Scientists Say Having A Cat Can Cause Mental Illness… And The Proof Is Terrifying

There are two kinds of people in the world today. You’re either a cat person or a dog person. If you’re a cat person, you must absolutely love these independent, furry companions, even though sometimes they may cause mischief or completely ignore your existence. Nevertheless, regardless of their mood swings, there’s no denying that they are an everlasting part of modern society. Unfortunately, these little pets also come with a downside, in the form of a mental illness.

Recently, scientists unearthed a parasite in cats, known as Toxoplasma gondii which they linked to mental illness in owners, particularly schizophrenia. This parasite is actually present in the cat’s waste, and it can affect the brain of other animals. Let’s take mice for instance. They usually use their keen sense of smell to avoid cat urine, since it’s in their best interest to avoid cats. But, once they become infected with this parasite, their brain is altered and they actually start being drawn to the scent of cats. And as you can guess, this doesn’t work out well for the mice.

Once the cat eats the mouse, the parasite begins to reproduce again because cats are the only hosts which allow them to reproduce. So, you could say that it’s a win-win situation for the T. gondii. As a result, if an uninfected cat eats the infected mouse, the parasite will spread and the cat will become infected.
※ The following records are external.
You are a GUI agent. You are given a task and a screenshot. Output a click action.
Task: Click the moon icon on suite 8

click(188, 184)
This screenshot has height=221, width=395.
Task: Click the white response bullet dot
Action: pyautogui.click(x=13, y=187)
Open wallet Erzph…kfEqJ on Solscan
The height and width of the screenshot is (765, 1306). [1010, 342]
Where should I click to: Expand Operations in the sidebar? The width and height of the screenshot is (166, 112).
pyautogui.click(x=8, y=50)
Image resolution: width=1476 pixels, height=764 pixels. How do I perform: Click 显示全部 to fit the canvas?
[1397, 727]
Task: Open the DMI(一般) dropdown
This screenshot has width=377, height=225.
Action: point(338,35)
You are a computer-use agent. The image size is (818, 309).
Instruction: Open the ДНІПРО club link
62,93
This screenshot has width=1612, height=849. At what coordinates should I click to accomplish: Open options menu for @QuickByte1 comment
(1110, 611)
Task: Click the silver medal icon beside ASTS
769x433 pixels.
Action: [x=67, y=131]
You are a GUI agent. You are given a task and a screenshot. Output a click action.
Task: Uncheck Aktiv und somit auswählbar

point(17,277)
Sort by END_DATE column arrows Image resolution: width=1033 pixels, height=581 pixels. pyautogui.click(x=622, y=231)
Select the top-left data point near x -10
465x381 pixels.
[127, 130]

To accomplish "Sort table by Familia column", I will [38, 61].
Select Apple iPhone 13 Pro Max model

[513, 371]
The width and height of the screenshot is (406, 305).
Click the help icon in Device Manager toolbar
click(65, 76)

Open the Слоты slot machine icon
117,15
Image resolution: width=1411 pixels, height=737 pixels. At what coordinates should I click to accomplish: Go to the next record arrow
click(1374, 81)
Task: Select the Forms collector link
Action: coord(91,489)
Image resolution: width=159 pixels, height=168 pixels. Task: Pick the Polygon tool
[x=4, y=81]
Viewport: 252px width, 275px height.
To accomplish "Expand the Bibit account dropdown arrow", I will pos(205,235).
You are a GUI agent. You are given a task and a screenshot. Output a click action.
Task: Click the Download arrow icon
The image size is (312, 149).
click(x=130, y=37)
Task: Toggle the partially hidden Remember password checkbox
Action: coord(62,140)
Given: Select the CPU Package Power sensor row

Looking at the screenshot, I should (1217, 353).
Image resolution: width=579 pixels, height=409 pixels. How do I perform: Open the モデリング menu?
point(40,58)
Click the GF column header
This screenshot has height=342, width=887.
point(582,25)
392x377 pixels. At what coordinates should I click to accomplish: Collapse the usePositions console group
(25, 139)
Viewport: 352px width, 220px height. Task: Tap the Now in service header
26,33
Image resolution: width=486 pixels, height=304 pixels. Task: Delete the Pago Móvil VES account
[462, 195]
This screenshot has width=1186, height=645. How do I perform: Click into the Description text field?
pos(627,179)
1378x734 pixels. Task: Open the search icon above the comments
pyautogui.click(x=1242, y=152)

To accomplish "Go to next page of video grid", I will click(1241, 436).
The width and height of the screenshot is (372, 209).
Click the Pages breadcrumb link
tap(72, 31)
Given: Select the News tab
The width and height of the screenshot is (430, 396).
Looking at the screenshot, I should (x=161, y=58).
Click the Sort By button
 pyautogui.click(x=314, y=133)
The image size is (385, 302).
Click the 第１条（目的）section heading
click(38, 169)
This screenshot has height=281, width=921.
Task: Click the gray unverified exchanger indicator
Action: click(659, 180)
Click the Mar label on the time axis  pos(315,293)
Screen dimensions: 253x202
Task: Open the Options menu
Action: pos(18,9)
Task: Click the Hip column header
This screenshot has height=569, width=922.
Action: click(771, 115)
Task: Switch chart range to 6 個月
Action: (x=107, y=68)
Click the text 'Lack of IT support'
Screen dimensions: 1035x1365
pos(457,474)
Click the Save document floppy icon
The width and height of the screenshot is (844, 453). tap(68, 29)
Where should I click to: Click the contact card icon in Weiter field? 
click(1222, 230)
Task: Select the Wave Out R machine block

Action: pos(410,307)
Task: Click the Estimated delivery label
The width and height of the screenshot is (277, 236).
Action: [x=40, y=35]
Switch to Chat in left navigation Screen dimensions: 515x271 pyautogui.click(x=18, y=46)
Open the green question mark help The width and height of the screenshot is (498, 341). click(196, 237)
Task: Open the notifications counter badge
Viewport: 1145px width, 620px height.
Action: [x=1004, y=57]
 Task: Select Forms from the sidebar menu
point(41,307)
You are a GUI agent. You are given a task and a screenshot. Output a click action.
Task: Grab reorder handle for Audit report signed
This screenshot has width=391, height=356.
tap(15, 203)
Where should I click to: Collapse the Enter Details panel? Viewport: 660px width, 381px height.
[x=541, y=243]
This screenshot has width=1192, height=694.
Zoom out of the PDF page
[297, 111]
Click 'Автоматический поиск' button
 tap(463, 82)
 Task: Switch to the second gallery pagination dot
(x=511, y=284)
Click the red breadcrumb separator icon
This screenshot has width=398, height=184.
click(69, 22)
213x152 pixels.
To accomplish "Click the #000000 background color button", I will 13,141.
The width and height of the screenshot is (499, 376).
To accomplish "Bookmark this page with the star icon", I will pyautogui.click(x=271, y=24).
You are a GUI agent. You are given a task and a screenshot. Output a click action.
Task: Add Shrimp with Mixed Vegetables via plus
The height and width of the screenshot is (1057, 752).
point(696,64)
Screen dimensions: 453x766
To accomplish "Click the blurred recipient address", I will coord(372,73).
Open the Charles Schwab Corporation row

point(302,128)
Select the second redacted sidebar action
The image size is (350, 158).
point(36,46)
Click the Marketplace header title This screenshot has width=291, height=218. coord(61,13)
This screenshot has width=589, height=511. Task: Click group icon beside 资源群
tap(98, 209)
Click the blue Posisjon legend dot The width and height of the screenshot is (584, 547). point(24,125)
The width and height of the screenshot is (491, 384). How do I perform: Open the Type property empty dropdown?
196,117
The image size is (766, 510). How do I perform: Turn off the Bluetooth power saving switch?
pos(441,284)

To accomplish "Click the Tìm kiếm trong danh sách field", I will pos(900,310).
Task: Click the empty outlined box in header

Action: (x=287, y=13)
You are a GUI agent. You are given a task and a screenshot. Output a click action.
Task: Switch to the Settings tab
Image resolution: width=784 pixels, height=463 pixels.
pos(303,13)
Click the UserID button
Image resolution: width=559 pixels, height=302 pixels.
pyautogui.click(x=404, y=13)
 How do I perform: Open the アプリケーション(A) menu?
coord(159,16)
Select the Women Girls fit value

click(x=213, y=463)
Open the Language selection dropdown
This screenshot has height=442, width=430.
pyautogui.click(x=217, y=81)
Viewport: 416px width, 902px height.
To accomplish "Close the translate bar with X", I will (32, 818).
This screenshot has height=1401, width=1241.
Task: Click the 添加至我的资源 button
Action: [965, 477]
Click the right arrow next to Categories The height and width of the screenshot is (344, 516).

However, the involvement of humans further complicates things. As mentioned earlier, the parasite can’t reproduce in a human host, but it can cause mild toxoplasmosis that may ultimately lead to the development of mental illness.

A recent study in the journal Schizophrenia Research found that there’s a connection between individuals who had been exposed to cats since a young age and the development of mental illness later in life. This latest study is actually the third one to confirm this. The previous study examined this relationship more directly and showed that someone infected with T. gondii was almost twice as likely to develop schizophrenia later in life.

Further confirmation of the link between the parasite and mental health is that the use of antipsychotic drugs, which are commonly used to treat patients with schizophrenia, have a role in negating the effects of toxoplasmosis in rats and humans.

Your cat doesn’t seem so cute now does it?